According to recent regulatory filings, Warren Buffett’s Berkshire Hathaway nearly quadrupled its position in Apple Inc. (NASDAQ:AAPL). Should everyday investors follow suit?
In the fourth quarter of 2016, Berkshire bought a massive 42.1 million shares of Apple. That move brought its total AAPL holdings to 57.4 million shares, or 1.09% of the company’s total stock.
Owning 1% of a company doesn’t sound like too much, but that position was worth about $6.6 billion at the end of 2016. Still, that’s only a fraction of Berkshire’s entire portfolio, which is valued at approximately $155 billion.
For those of us lacking that kind of money to invest, does it make sense to follow suit? First, let’s examine why Buffett made the investment to begin with.

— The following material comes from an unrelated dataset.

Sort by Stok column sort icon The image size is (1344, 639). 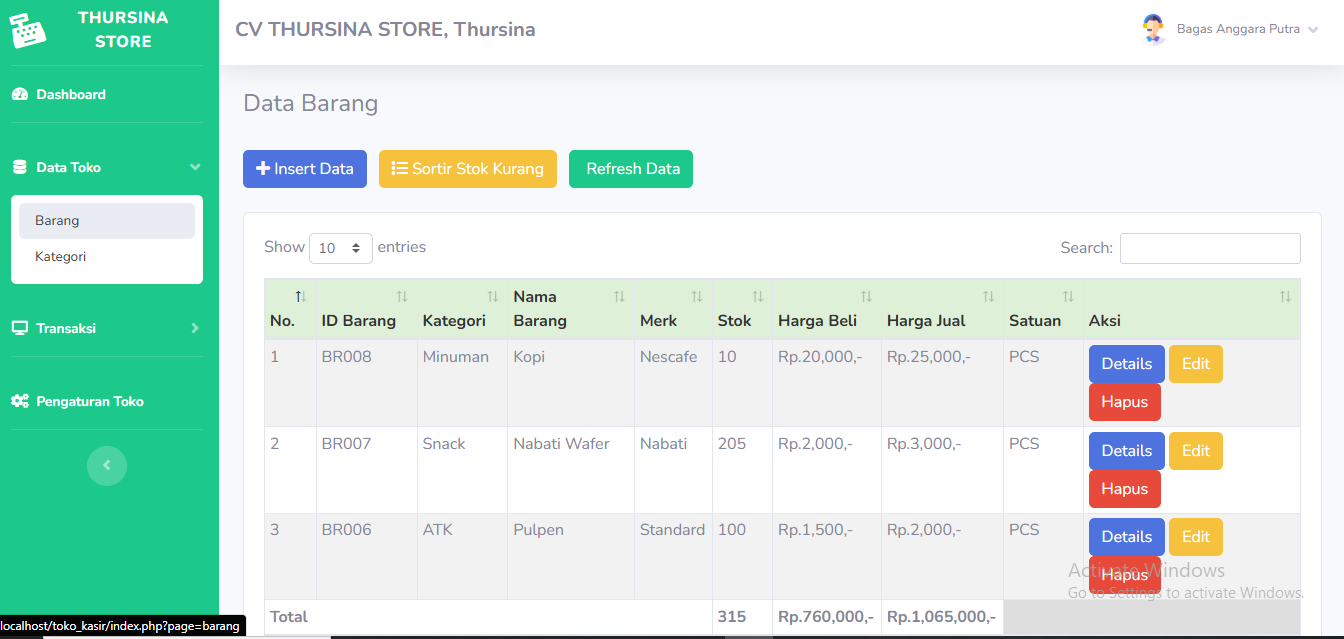757,297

According to notes posted by Dr. David Kass, Buffett himself probably didn’t even make the investment. Instead, it was a couple of his trusted employees that are largely in charge of Berkshire’s technology investments:
“Ted (Weschler) and Todd (Combs) each have about $9 billion to invest. One or more invested in Apple. With Apple, people get hooked on things that they like. [Buffett] has a competitive edge within his circle of competence (which does not include tech companies). His circle grows wider over time but outside of his circle tech people know better than he does. [Buffett] mentioned that he did not invest in Microsoft even though it had no cost of goods sold and was earning a ‘royalty on the world’ since the world needed its operating system.”
The fact that Buffett himself didn’t make the investment shouldn’t worry anyone, however. The Oracle has the final say on every move the company makes, and he gave his seal of approval to allocate billions into Apple shares.
Buffett loves companies that have a competitive advantage like he does. Apple certainly falls under that category — its massive installed user base for its devices (on which it books huge margins, by the way) opens up many doors for future growth.
Apple is also extremely cash rich — another quality Buffett admires. That’s because a company with tons of cash can afford to be very generous with share buybacks and dividends, not to mention grow via acquisitions.
Historically, Apple has shied away from too many big purchases, preferring to absorb smaller firms whose technology it can leverage in its own products and services. But that doesn’t mean it’ll operate like that forever. In fact, there are many potential major acquisitions out there for Apple, all easily attainable given its cash position and creditworthiness.
There simply isn’t another company in the history of the world that can match Apple’s size, reach, margins, cash, and customer affinity. With the iPhone 8 reportedly on the horizon this year, we may be entering the firm’s next golden age.
And all of these things mean that the stock is absolutely worth following Buffett into.
Apple Inc. (NASDAQ:AAPL) was trading at $135.17 per share on Wednesday morning, up $0.15 (+0.11%). Year-to-date, AAPL has gained 16.71%, versus a 4.80% rise in the benchmark S&P 500 index during the same period.